As I contemplate this situation, I'm left to wonder how many data centers a relatively small organization really needs.  Companies larger than Utah and more spread out geographically (such as Siebel and Oracle) run all of their operations out of a single data center with provision for an emergency business continuity center (Siebel's production data center is, in fact, located in Utah).  I constantly have people tell me that we couldn't possibly move their email server from their downtown building to the primary data center (both are on a fiber ring) and at the same time Oracle can somehow serve email to people in France (and elsewhere around the world) from a server in California. 

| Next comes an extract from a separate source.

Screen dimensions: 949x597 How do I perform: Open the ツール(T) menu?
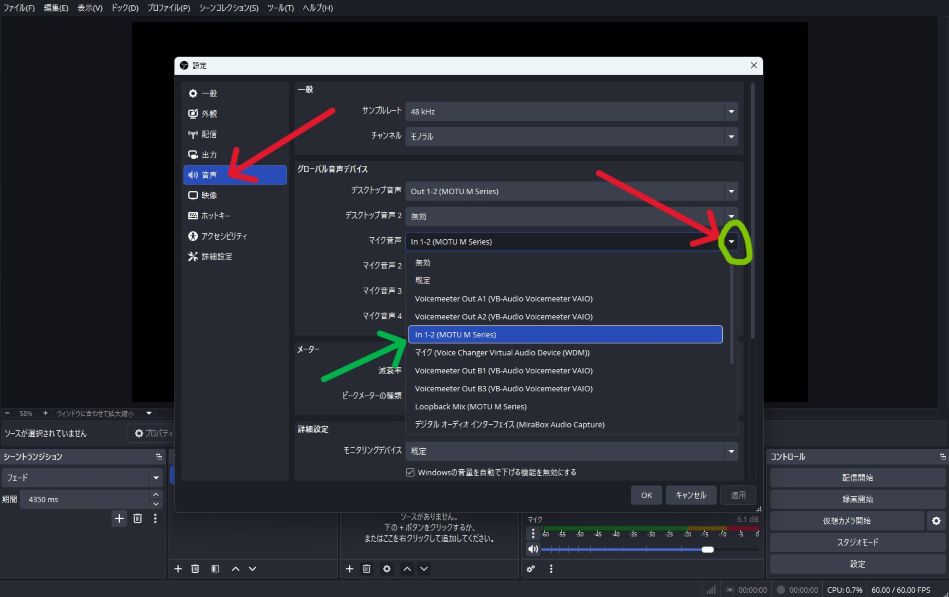coord(282,8)
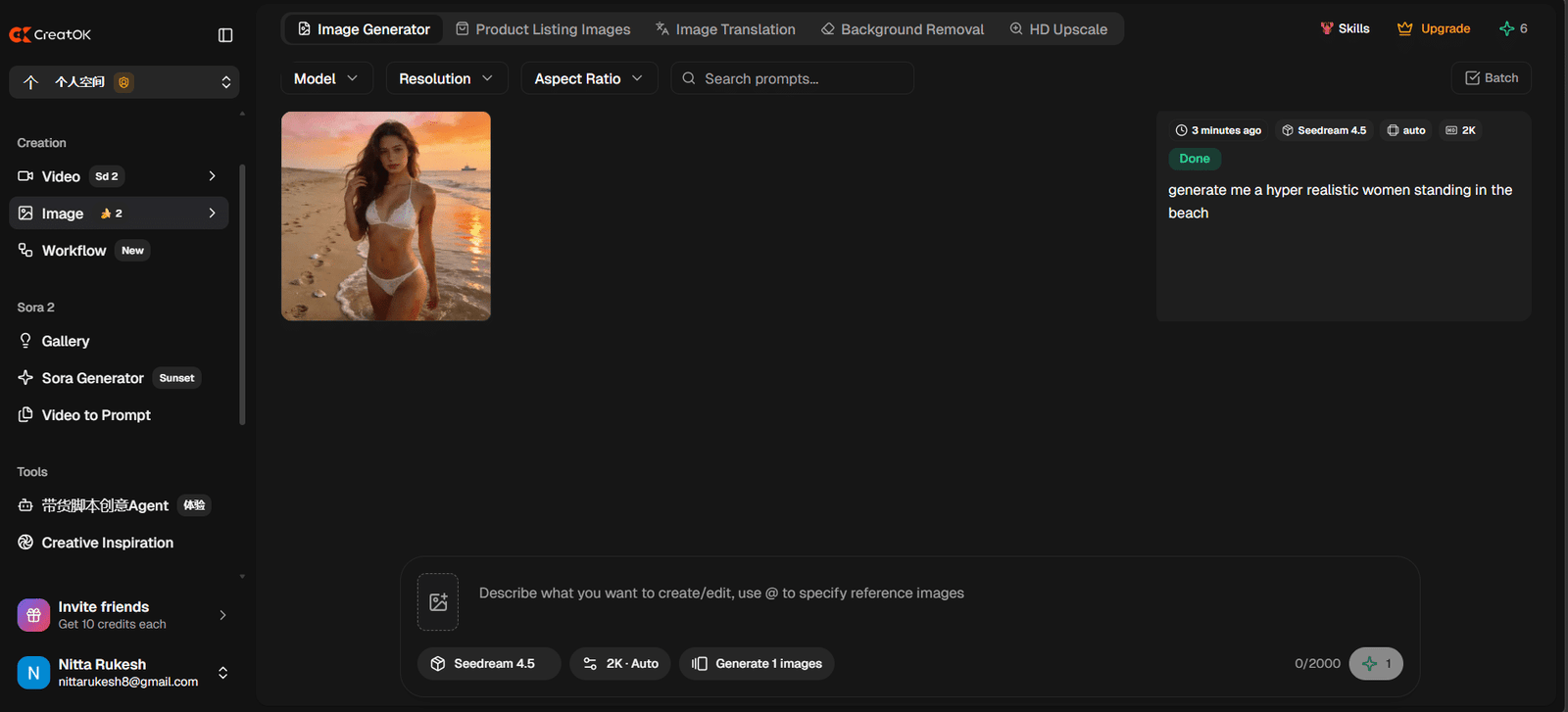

Real data centers have conditioned air (temperature and humidity), conditioned power (including static protection, grounding, uninterpretable power supplies, back-up UPS batteries, and back-up generators), water detection, fire suppression, smoke detection, facility monitoring, physical security, earthquake safeguards, and so on.  In addition to the physical facility, one must wrap the infrastructure in layers of process, including a 24x7 operations staff that monitors more than just ping and power.  How can we possibly argue that we need more than a few such facilities for the State?  How can we argue that critical production applications should be housed in anything less? 

Most agencies will argue that due to their unique mission or some other special circumstance, they need to house their servers close to them.  These are arguments that most organizations stopped listening to years ago.  The real reasons are usually technical myopia or, more often, applications that were not designed with the network in mind.  Until we stop making and accepting these arguments we'll continue to have multiple, expensive data centers spread around Salt Lake City, each housing a small cluster of servers. The citizens of Utah are poorly served by this strategy.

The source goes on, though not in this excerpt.